▶ **Input material**:
• • •
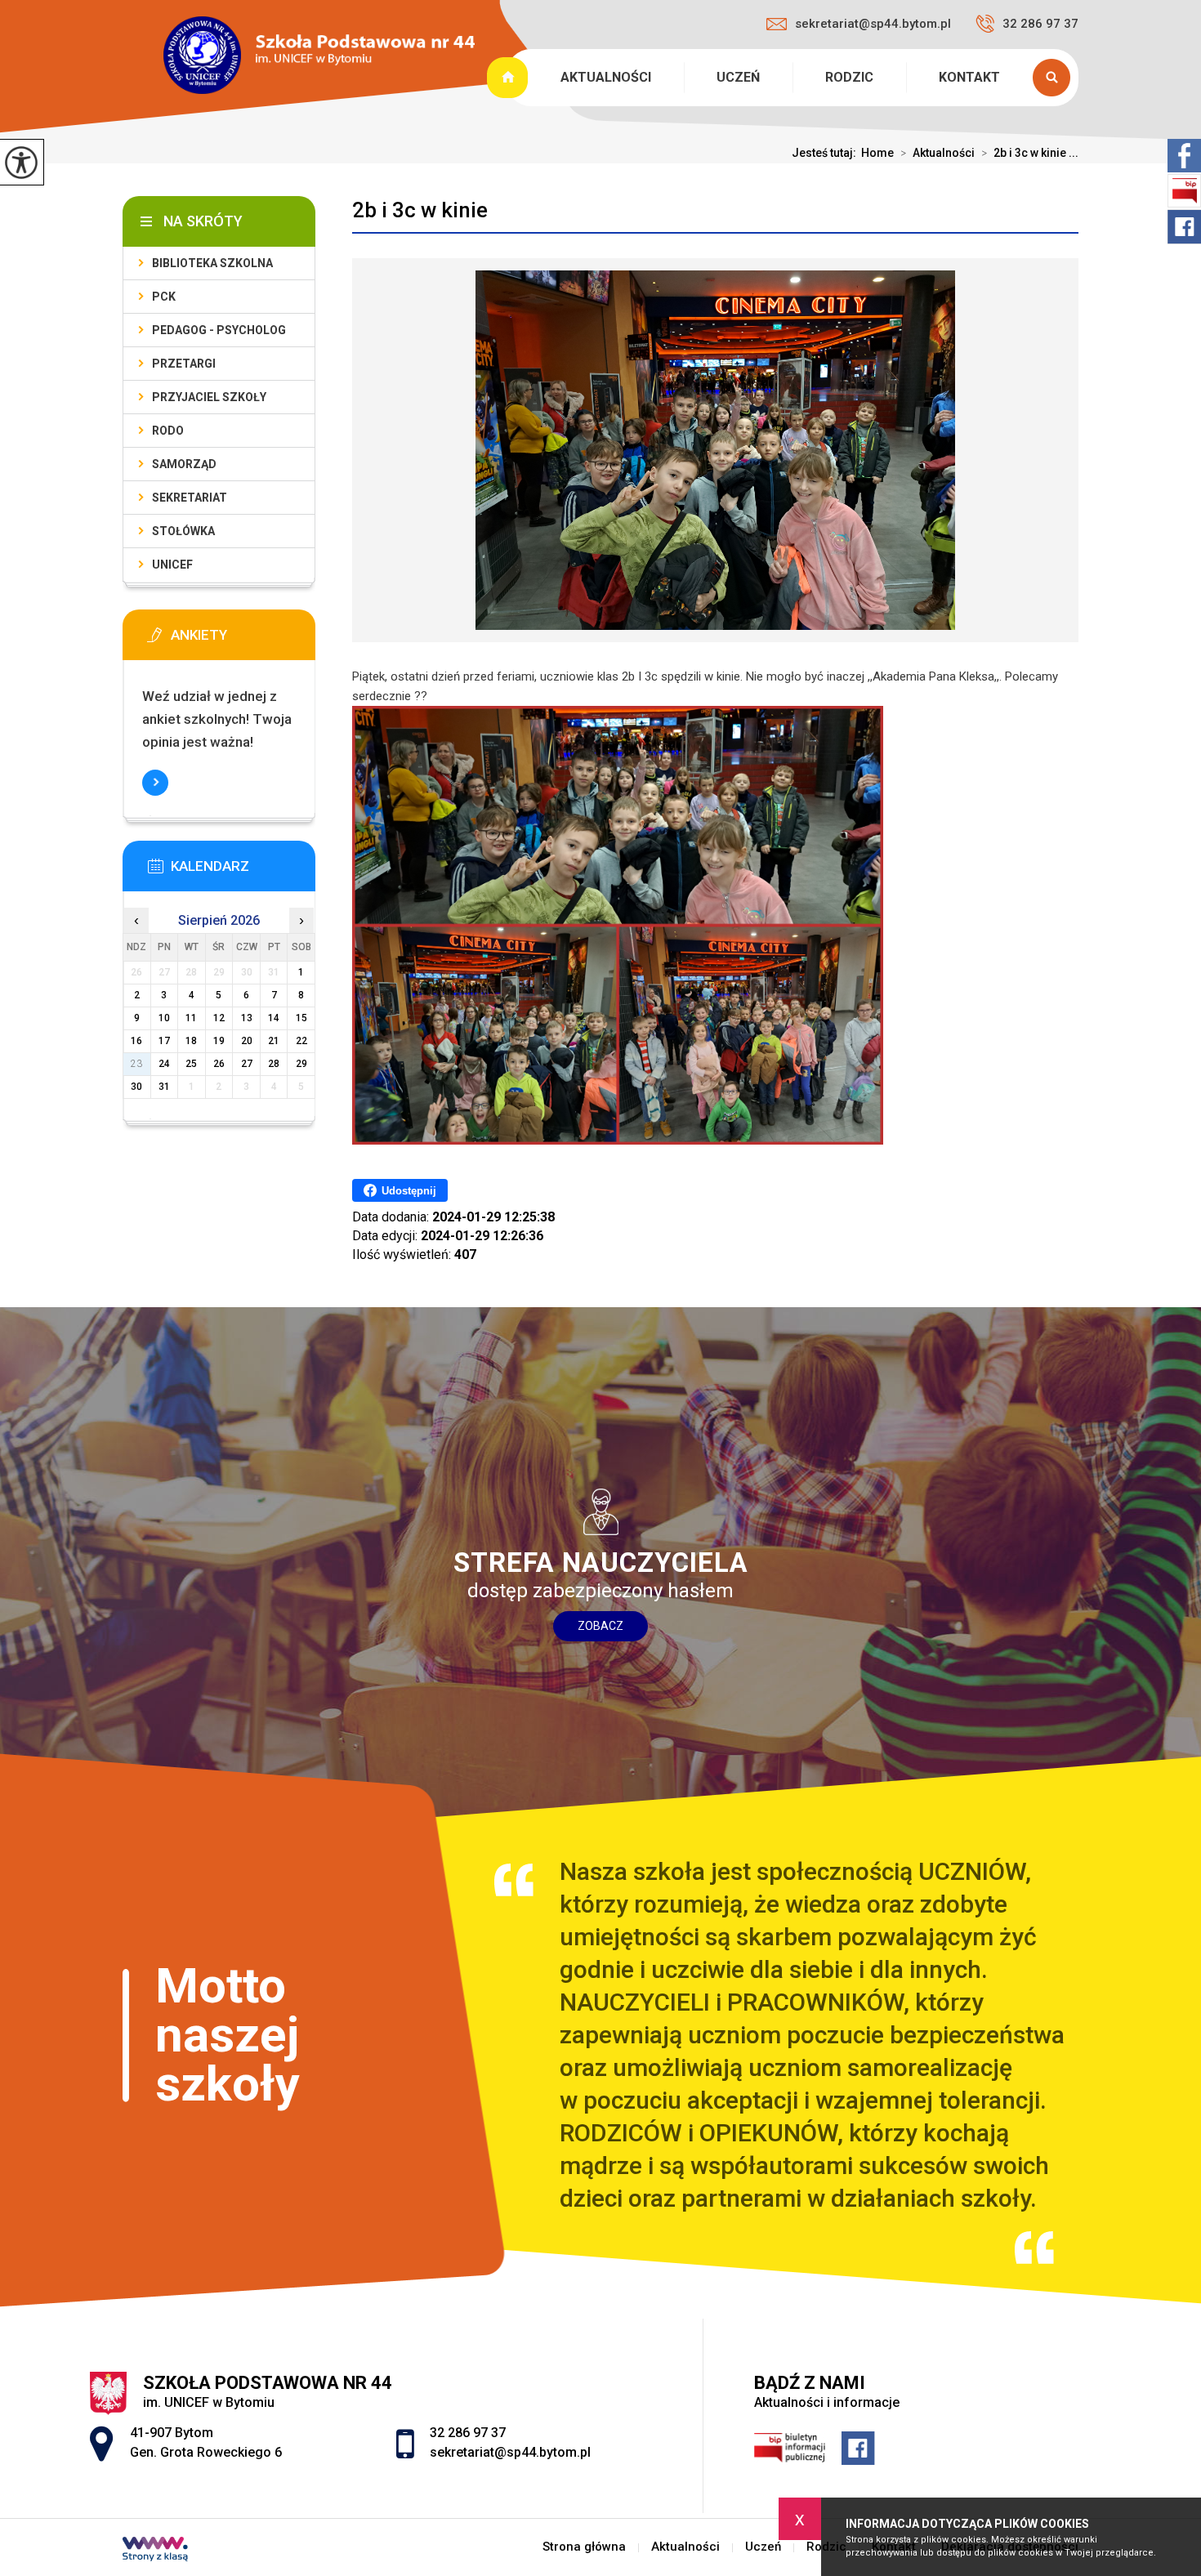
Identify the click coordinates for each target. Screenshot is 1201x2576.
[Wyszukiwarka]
• • •
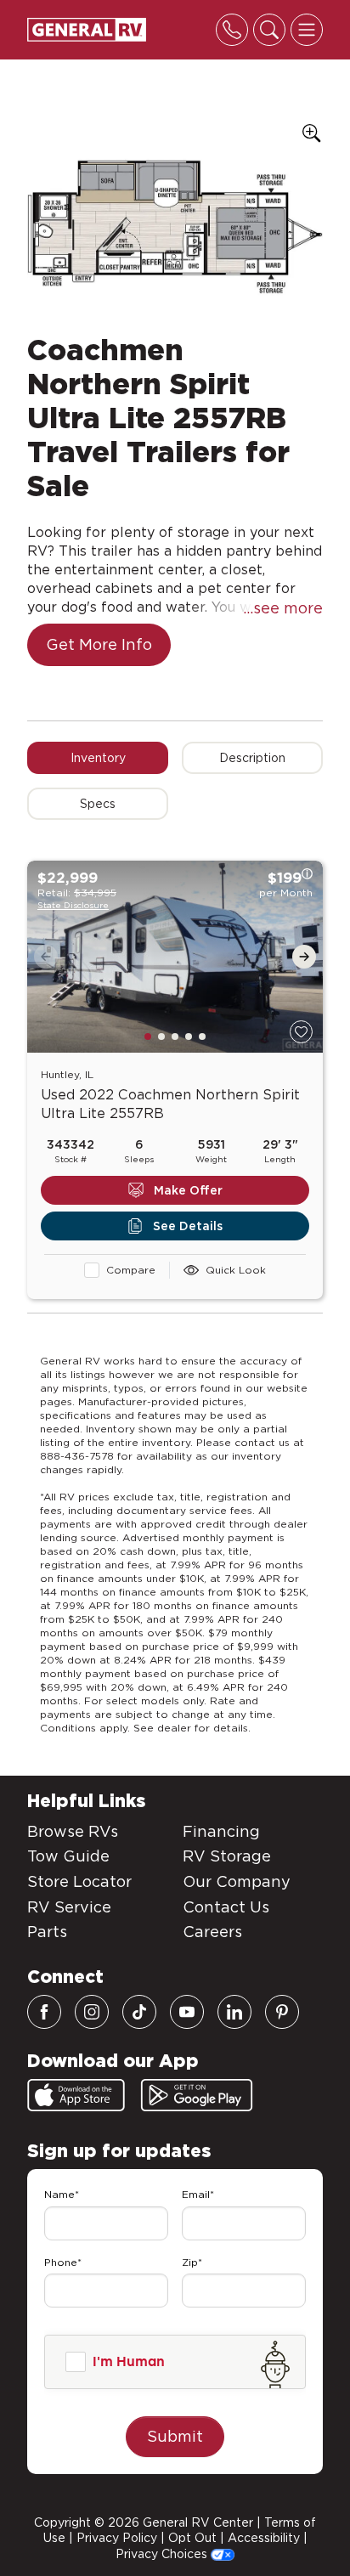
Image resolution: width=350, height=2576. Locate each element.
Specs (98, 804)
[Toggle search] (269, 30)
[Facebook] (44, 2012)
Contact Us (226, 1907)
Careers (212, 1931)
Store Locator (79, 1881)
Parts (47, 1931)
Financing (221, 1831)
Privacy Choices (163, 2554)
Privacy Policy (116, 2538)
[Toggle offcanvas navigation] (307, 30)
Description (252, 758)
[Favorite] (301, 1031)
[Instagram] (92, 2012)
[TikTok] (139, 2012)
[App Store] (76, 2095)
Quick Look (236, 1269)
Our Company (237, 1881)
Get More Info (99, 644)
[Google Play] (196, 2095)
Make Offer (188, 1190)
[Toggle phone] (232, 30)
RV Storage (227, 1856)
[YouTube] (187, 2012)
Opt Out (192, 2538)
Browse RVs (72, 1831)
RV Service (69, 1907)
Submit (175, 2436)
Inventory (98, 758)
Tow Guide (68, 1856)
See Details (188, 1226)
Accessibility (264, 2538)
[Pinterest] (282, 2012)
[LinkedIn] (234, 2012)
• • •
▶ **Given instruction**: Format the lines above, from the line with "Parts (47, 1931)" up to and including the line with "[LinkedIn] (234, 2012)", as a JSON list of strings with one string per line and no blank lines.

▶ **Output**:
[
  "Parts (47, 1931)",
  "Financing (221, 1831)",
  "Privacy Choices (163, 2554)",
  "Privacy Policy (116, 2538)",
  "[Toggle offcanvas navigation] (307, 30)",
  "Description (252, 758)",
  "[Favorite] (301, 1031)",
  "[Instagram] (92, 2012)",
  "[TikTok] (139, 2012)",
  "[App Store] (76, 2095)",
  "Quick Look (236, 1269)",
  "Our Company (237, 1881)",
  "Get More Info (99, 644)",
  "[Google Play] (196, 2095)",
  "Make Offer (188, 1190)",
  "[Toggle phone] (232, 30)",
  "RV Storage (227, 1856)",
  "[YouTube] (187, 2012)",
  "Opt Out (192, 2538)",
  "Browse RVs (72, 1831)",
  "RV Service (69, 1907)",
  "Submit (175, 2436)",
  "Inventory (98, 758)",
  "Tow Guide (68, 1856)",
  "See Details (188, 1226)",
  "Accessibility (264, 2538)",
  "[Pinterest] (282, 2012)",
  "[LinkedIn] (234, 2012)"
]